Appellant Homer Earl Chatman was charged with two counts of delivery of a controlled substance. The jury found him guilty of both charges and sentenced him to ten years in the penitentiary. In two issues, Appellant complains that the trial court erred when it allowed improper jury argument and denied his motion for mistrial after the admission of an unadjudicated offense. We affirm.


The record reflects that on both September 8, 1997, and October 22, 1997, Appellant sold cocaine to Officer Blaine Shavers at Appellant's residence. After the second sale took place, Shavers confirmed the identity of Appellant with a photograph from the Diboll Police Department. Appellant was arrested and found to be in possession of twenty-six rocks of crack cocaine that were hidden inside some exterior siding of his home.


Improper Jury Argument

In issue one, Appellant complains that during final argument at the guilt-innocence stage of the trial, the State made improper jury argument, as follows:


And I also want you to send a message to the people that live in those neighborhoods where drugs are openly sold, that we're not going to tolerate that, and that people that do that, and when juries are picked and presented with good credible evidence, that we're going to hold them accountable and we're going to help you keep your neighborhoods safe and clean . . .


Appellant contends on appeal that the prosecutor's remark was an improper request for the jury to put themselves in the shoes of the community. However, Appellant admittedly failed to object to the comment.

Generally, error must be presented at trial with a timely and specific objection. See Tex. R. App. P. 33.1(a). The court of criminal appeals has held that a defendant's right "not to be subjected to incurable erroneous jury arguments is one of those rights that is forfeited by a failure to insist upon it." Cockrell v. State, 933 S.W.2d 73, 89 (Tex. Crim. App. 1996). Consequently, Appellant did not preserve this complaint for appellate review. We overrule issue one.


Extraneous Offense

In issue two, Appellant asserts that the trial court erred when it did not grant a mistrial upon the testimony of an unadjudicated offense at the punishment phase of the trial. The testimony of which Appellant complains occurred when the prosecutor was questioning the arresting officer, as follows:


Prosecutor: And during your search of the residence were there any other non-narcotic items seized?

Witness: Yes, sir, there was. There was one exhibit that was seized. It was a shotgun, sawed-off shotgun that was recovered, deemed inoperable, but it was still a weapon and he was still in possession of a firearm, a felon in possession of a firearm.
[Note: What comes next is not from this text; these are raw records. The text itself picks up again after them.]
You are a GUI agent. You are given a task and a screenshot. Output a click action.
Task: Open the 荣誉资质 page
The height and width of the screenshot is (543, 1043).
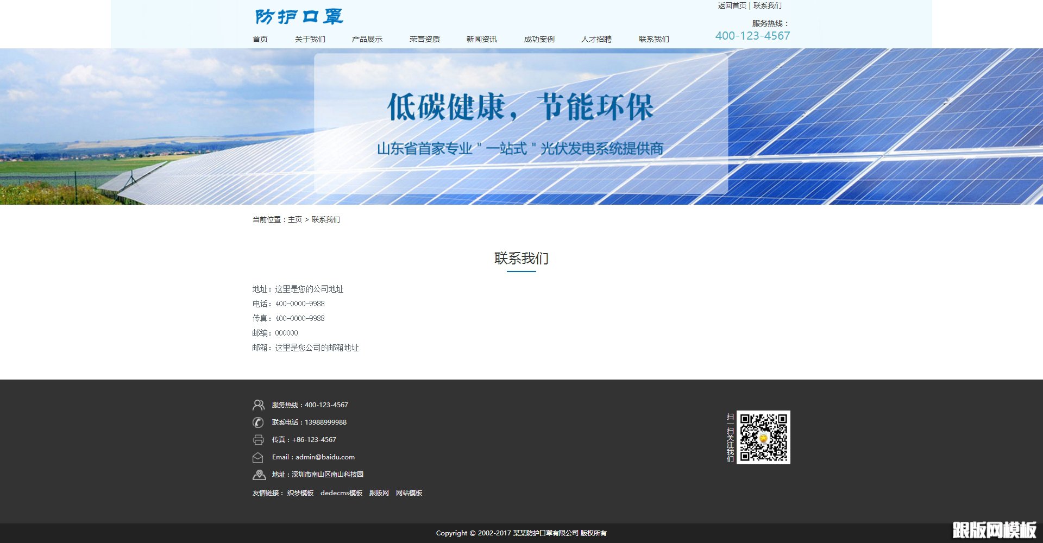[425, 39]
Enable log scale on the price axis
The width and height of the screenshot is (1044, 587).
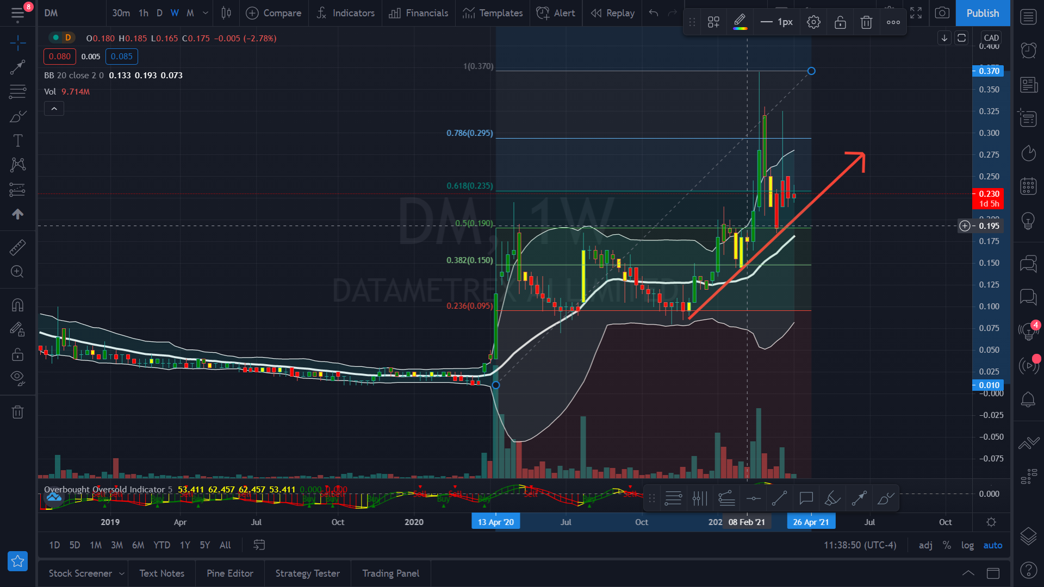pos(967,545)
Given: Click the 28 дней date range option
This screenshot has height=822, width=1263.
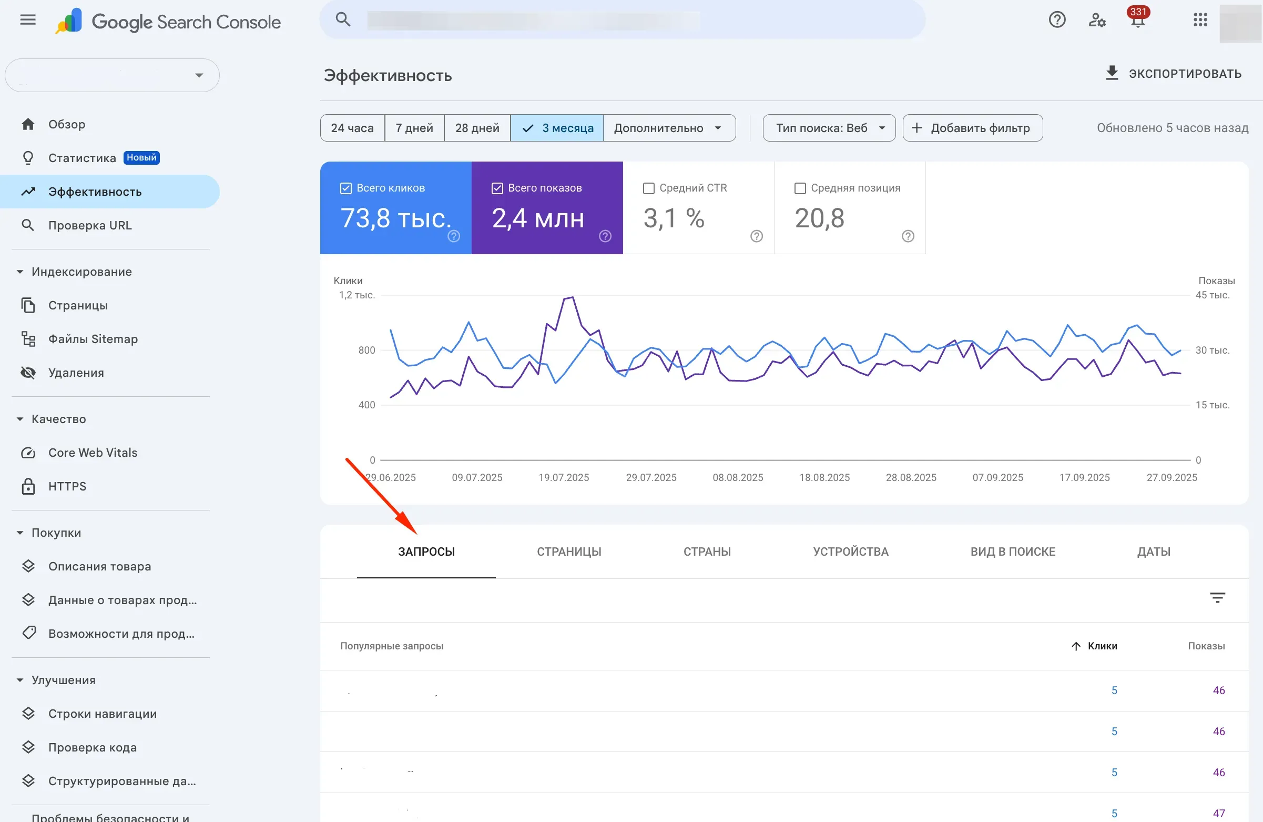Looking at the screenshot, I should pyautogui.click(x=477, y=127).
Def. Atty.: Your Honor, I'm going to object to this, request that the - and at this time move for a mistrial.

Court: Tell me the legal basis of your objection.

Def. Atty.: Your Honor, there's just been testimony and evidence concerning a conviction or act that the District Attorney did not reveal to us pursuant to our request under, pursuant to Article 37.07 and Rule 404(b).


The court then conducted a hearing outside the presence of the jury, at which time the prosecutor responded to defense counsel's complaint. He stated that because the gun was inoperable, it was not an extraneous offense or bad act, and was therefore not a violation of article 37.07(g) of the Texas Code of Criminal Procedure. (1) And upon cross-examination of the arresting officer, Appellant elicited testimony that the shotgun was not, in fact, a firearm.

In addition, Appellant failed to preserve error when he did not obtain a ruling on his initial objection, nor did he ask the court to give the jury an instruction to disregard before he moved for a mistrial. See Doherty v. State, 892 S.W.2d 13, 19 (Tex. App.-Houston [1st Dist.] 1994, pet. ref'd)(the defense must object, move to have the trial court instruct the jury to disregard the evidence, then move for a mistrial to preserve error). We overrule issue two.

We affirm the judgment of the trial court.


Opinion delivered February 28, 2002.

Panel consisted of Davis, C.J., Worthen, J., and Griffith, J.


1. Tex. Code Crim. Proc. Ann. art. 37.07(g) requires that if the defendant so requests, the State must give notice of intent to introduce evidence of an extraneous crime or bad act that has not resulted in a final conviction.